今日紹介するスローンケッタリングガン研究所からの論文は、正常細胞に人為的にガン遺伝子を含む大きな染色体外 DNA 形成を誘導し、これが実際に発ガンに関わることを証明した研究で、12月18日 Nature にオンライン掲載された。タイトルは「Engineered extrachromosomal oncogene amplifications promote tumorigenesis(遺伝子操作で染色体外発ガン遺伝子を増幅させると腫瘍形成が促進される)」だ。
この研究のハイライトは、皆が当たり前と思っていた発ガンと染色体外 DNA の関係を、ガン遺伝子を含む大きなゲノム領域を遺伝子操作でゲノム外に切り出して環状化することで、検討し直したことにつきる。

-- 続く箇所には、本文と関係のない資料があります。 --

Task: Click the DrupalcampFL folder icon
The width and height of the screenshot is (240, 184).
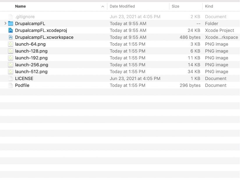Action: (11, 24)
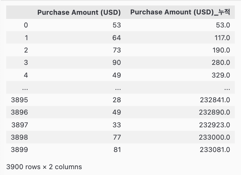Click cumulative value 117.0 cell
This screenshot has width=241, height=175.
coord(222,38)
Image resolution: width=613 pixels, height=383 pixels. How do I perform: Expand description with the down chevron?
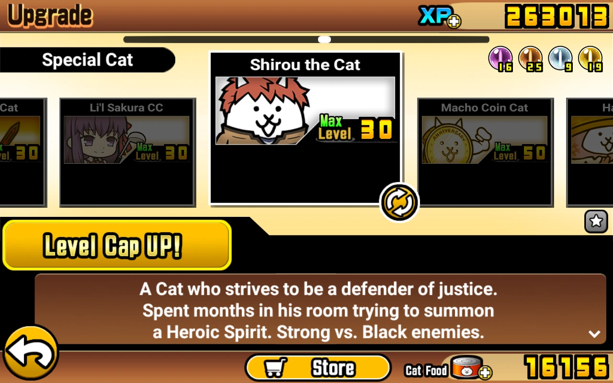click(594, 334)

論文を読むと、これまでどうしてこのような研究が行われなかったのか不思議な気がするぐらいだ。
研究では、p53 機能を抑制することが知られている MDM2 遺伝子領域を遺伝子操作して、Cre 組み替え酵素が働くと、MDM2 を含む 1Mb の大きな染色体外 DNA が形成され、さらにこの操作でできた染色体外 DNA を蛍光マーカーで追跡できるようにする方法を確立している。
この遺伝子操作法の有効性と、その結果生まれた染色体外 DNA が勝手に増幅する傾向にあることを、まずガン細胞株で確かめた後、MDM2 や Myc など、これまで染色体外 DNA として遺伝子増幅が起こっていることがよく知られた遺伝子が、正常細胞で染色体外 DNA として切り出されたらどうなるかを調べている。

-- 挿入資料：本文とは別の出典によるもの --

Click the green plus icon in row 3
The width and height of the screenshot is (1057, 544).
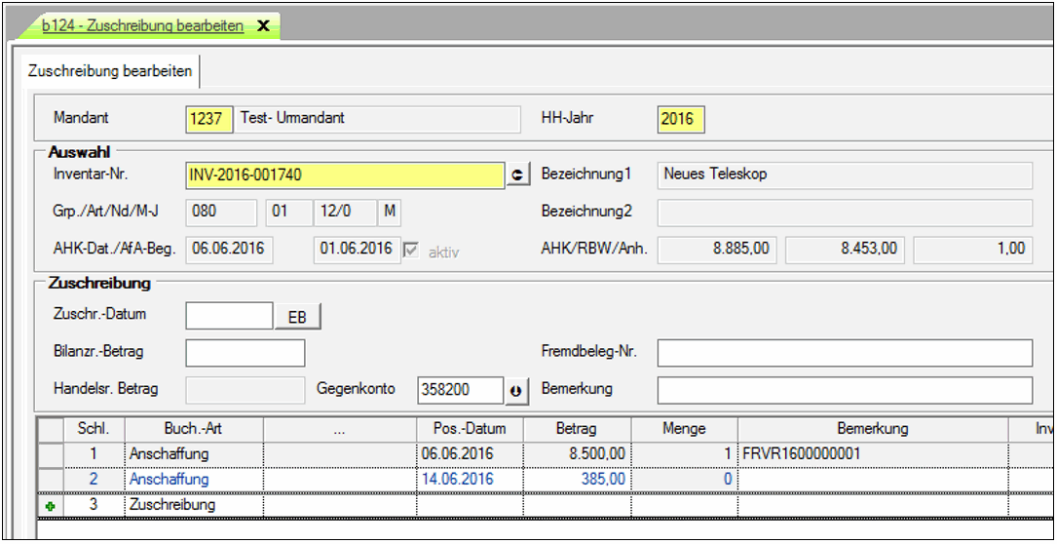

まず、Cre 組み替え酵素を導入することで、Myc を含む 1.7Mb の染色体外DNAを誘導できるマウスを作成し、正常神経幹細胞を誘導する過程で染色体外 DNA を誘導し経過を追跡すると、時間経過とともに染色体外 DNA が増幅を繰り返すこと、しかも遺伝子増幅だけでなく複数の染色体外 Myc-DNA が染色体外でエンハンサー複合体を形成し、転写が高まることを示している。おそらく、正常細胞で染色体外DNA を誘導し、これにより遺伝子増幅が起こることを示した最初の例と言える。
次に、染色体外 MDM2−DNA を誘導できるマウスから線維芽細胞を培養し、Cre 組み替え酵素で染色体外 DNA を誘導すると、やはり MDM2 の遺伝子増幅が起こり、その結果線維芽細胞が不死化すること、さらに変異 HRAS 遺伝子と組み合わせると脂肪肉腫が形成されることを示し、正常細胞で MDM2 が染色体外 DNA として切り出されるだけで、増幅が始まり、細胞の増殖を促進し、最後にガン化を促すことを明らかにしている。
最後に、Myc 遺伝子を強発現したトランスジェニックマウスで MDM2 を染色体外 DNA に切り出すことで、Myc 強発現だけでは発生しなかった肝臓ガンが多発することを確かめている。
以上、誰もが想像していたことだが、染色体外で自発的に複製できる、ガン遺伝子をコードした染色体外環状DNAができるだけで正常細胞でも遺伝子増幅が始まり、他のガン遺伝子が加わると発ガンを促進することが初めて証明された。
幸い、染色体外で勝手に増え始めた環状 DNA は、細胞自体のストレスにもなるので、今後この系を利用して、染色体外ガン遺伝子を持つガンの新しい治療法を探索できるのではと期待する。